▽

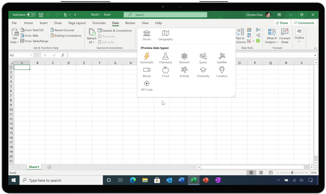Select the Food data type

coord(165,72)
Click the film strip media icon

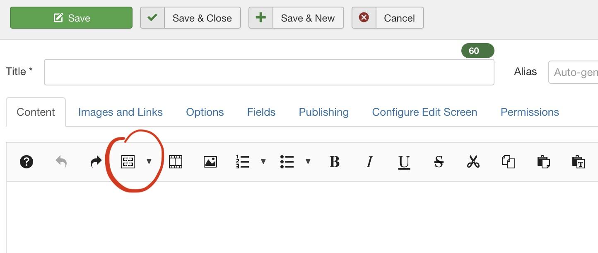point(176,162)
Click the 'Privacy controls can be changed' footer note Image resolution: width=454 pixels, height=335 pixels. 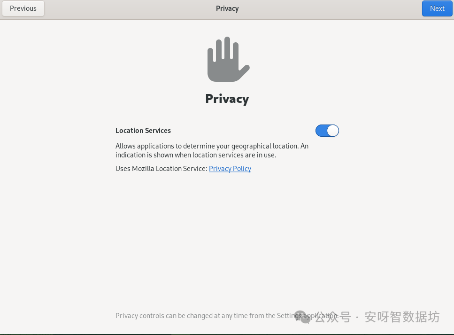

△

EXERCISE REQUIREMENTS: From the line containing "Click the film strip media icon" through the last line of the entries, copy each line exactly and only those, skipping all pictures.

WORKED SOLUTION:
Click the film strip media icon

point(176,162)
Click the 'Privacy controls can be changed' footer note Image resolution: width=454 pixels, height=335 pixels. 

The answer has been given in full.